A solicitor acts for a landlord of a high street retail unit (the ‘Property’). The tenant wants to remove the existing shop front, enlarge the hole in the front wall and install bi-folding doors instead. The lease contains tenant covenants not make any external or structural alteration to the Property and not to make any non-structural alteration to the Property without the consent of the landlord.

Which of the following statements is the best advice to the landlord in this situation?

A) The landlord will have to consent to the alterations as if it does not, the tenant will be able to use a statutory procedure to carry out the alterations and claim compensation from the landlord at the end of the term.
B)The landlord can prevent the alterations being carried out as the relevant covenant in the lease is absolute.
C) The landlord can insist that the alterations are carried out by the landlord in return for an increase in the annual rent.
D) The landlord cannot refuse consent for the alterations as statute implies into the relevant covenant in the lease a term that the landlord cannot unreasonably withhold its consent.
E) The landlord can refuse consent to the alterations, but the tenant may be able to carry them out using a statutory procedure.

A

CORRECT ANSWER E - The proposed works are external and structural alterations and thus fall within the scope of the absolute covenant. However, they are not necessarily ‘improvements’ for the purposes of s 3 Landlord and Tenant Act 1927 so even though the tenant has a right to serve notice and apply for authorisation to carry out the alterations, it will be up to the court to decide if they add to the letting value of the property, are reasonable and suitable to the character of the property and do not diminish the value of any other property of the landlord. Option A therefore overstates the position. It also overstates the position on compensation; even if the alterations do add to the letting value of the holding, the lease is likely to contain a tenant’s covenant to remove all tenant’s alterations at the end of the term so there will be nothing left in respect of which to claim compensation.

**REQUIRED TASK**
Please reproduce, word for word, the stretch of the lease question from "B)The landlord can" through "the annual rent.".

Screenshot and document pointing data

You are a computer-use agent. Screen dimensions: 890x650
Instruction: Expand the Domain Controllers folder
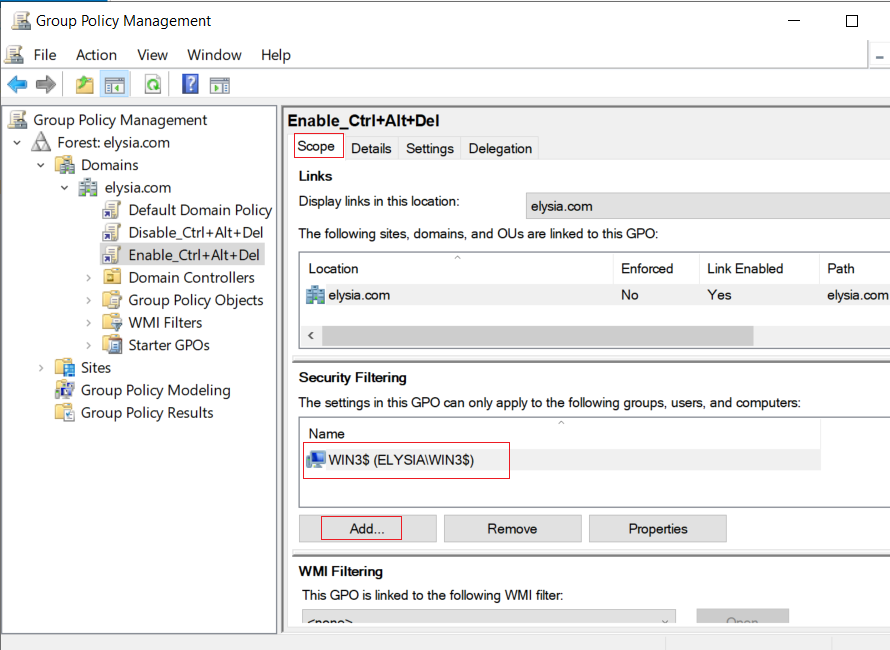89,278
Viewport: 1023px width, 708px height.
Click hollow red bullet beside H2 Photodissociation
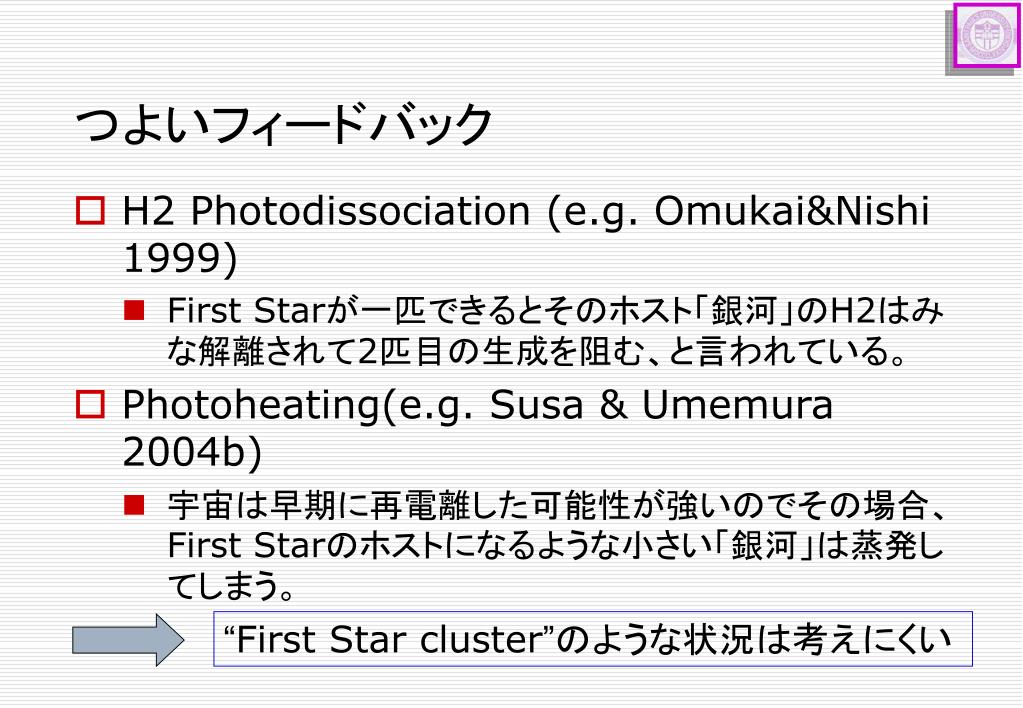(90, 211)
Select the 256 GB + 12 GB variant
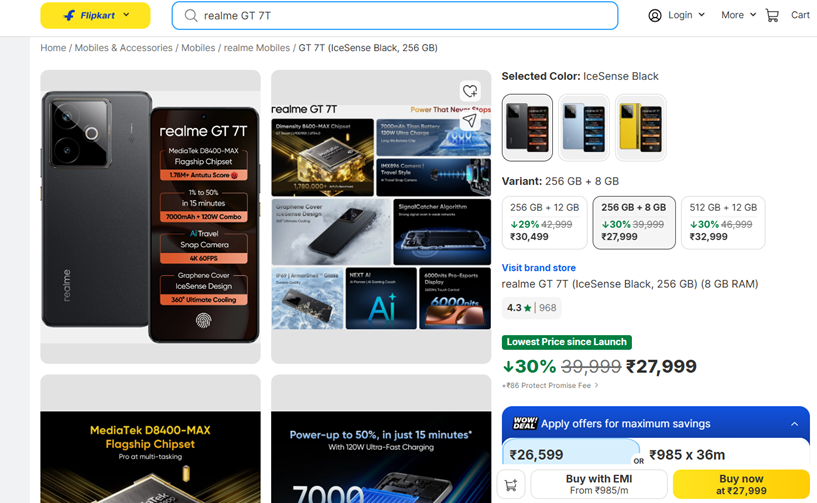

**FINISHED TASK**
B)The landlord can prevent the alterations being carried out as the relevant covenant in the lease is absolute.
C) The landlord can insist that the alterations are carried out by the landlord in return for an increase in the annual rent.